In early September 2014, the Republican tried to fix his problem with a sort of Hail Mary pass: Gardner, despite years of service as a right-wing culture warrior, told Coloradans that he's actually a progressive champion of contraception access. To prove it, the conservative congressman vowed to introduce legislation to make birth control available over the counter without a prescription.
 
It was a brazen move, which was largely successful: Gardner won the race. As the Denver Post reported late last week, the GOP lawmaker followed through on the promise he made last fall.

The legislation encourages drug manufacturers of "routine-use contraceptives" to file an application with the Food and Drug Administration to sell their products over the counter. Gardner is sponsoring the Allowing Greater Access to Safe and Effective Contraception Act with Sen. Kelly Ayotte, R-N.H. Their bill also would repeal the Affordable Care Act's restriction on the use of health, medical and flexible savings accounts to purchase over-the-counter drugs without a prescription.

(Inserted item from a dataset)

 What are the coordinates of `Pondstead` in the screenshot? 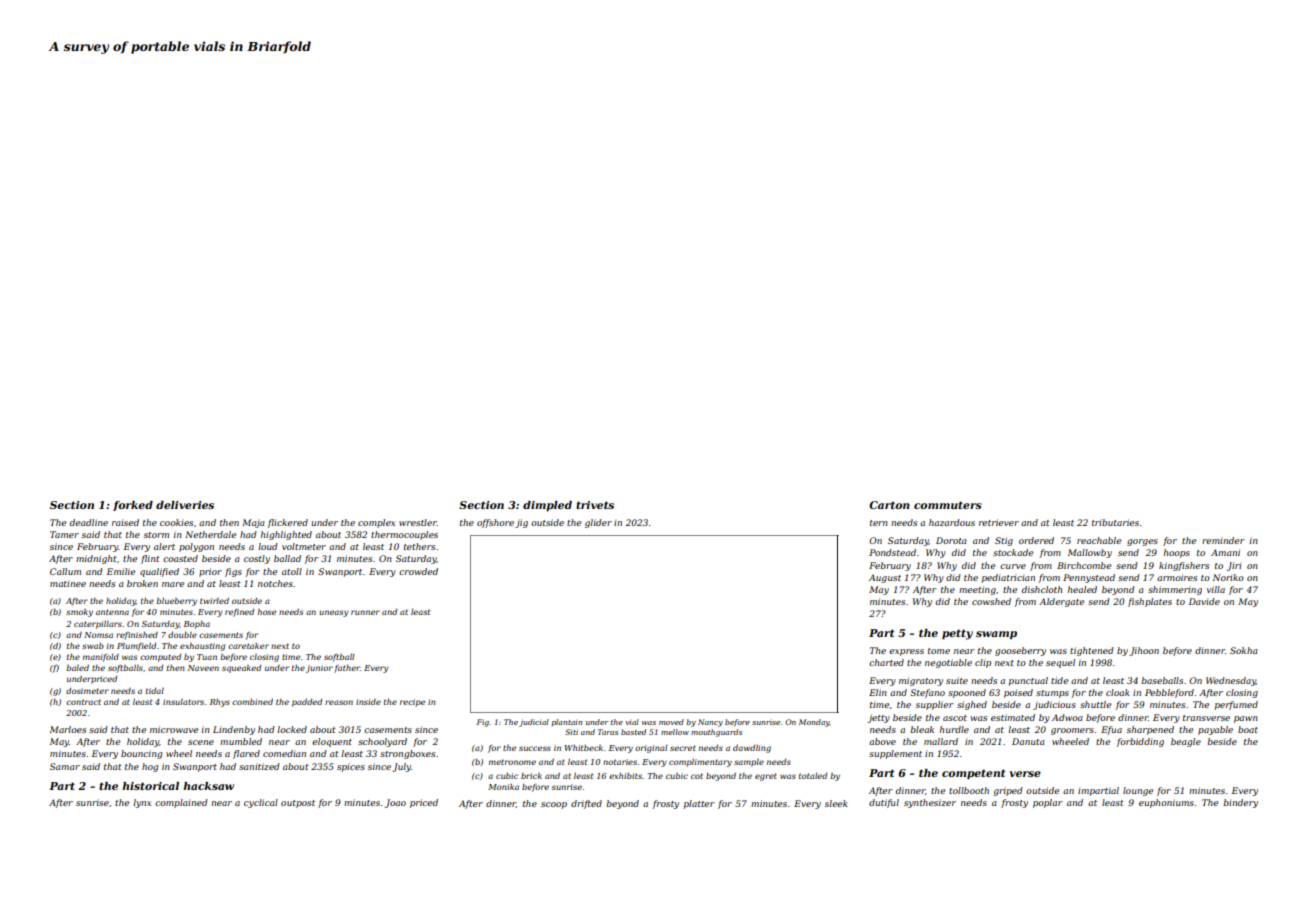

As longtime readers may recall from last fall, this may seem like a reasonable resolution to an ugly mess. If anti-contraception employers don't want to cover birth control as part of employees' health plan, and religiously affiliated employers have moral objections to insurers' paperwork, this over-the-counter approach makes the purchases more direct: if the FDA approves contraceptive medications for over-the-counter sales, it wouldn't matter what employers, insurers, or even physicians like or dislike.
 
But in practice, it's not quite so simple.
 
Note, for example, that the whole point of the Obama administration’s policy is to make contraception accessible and affordable: if birth control is available without a co-pay through Americans’ health care plan, consumers don’t have to worry about cost. And since pills can cost several hundred dollars a year, simply adopting an OTC model would leave millions of low-income Americans behind.
 
In other words, the Gardner solution tells poor women, “If you want birth control, go buy it. If you can't afford it, good luck.”
 
For that matter, just as a matter of basic human biology, an IUD can’t just be sold over the counter at a local drug store.
 
The American Congress of Obstetricians and Gynecologists, a non-profit organization of women's health doctors, generally supports making contraception available over the counter, but the group nevertheless announced its opposition to the Gardner/Ayotte bill late last week.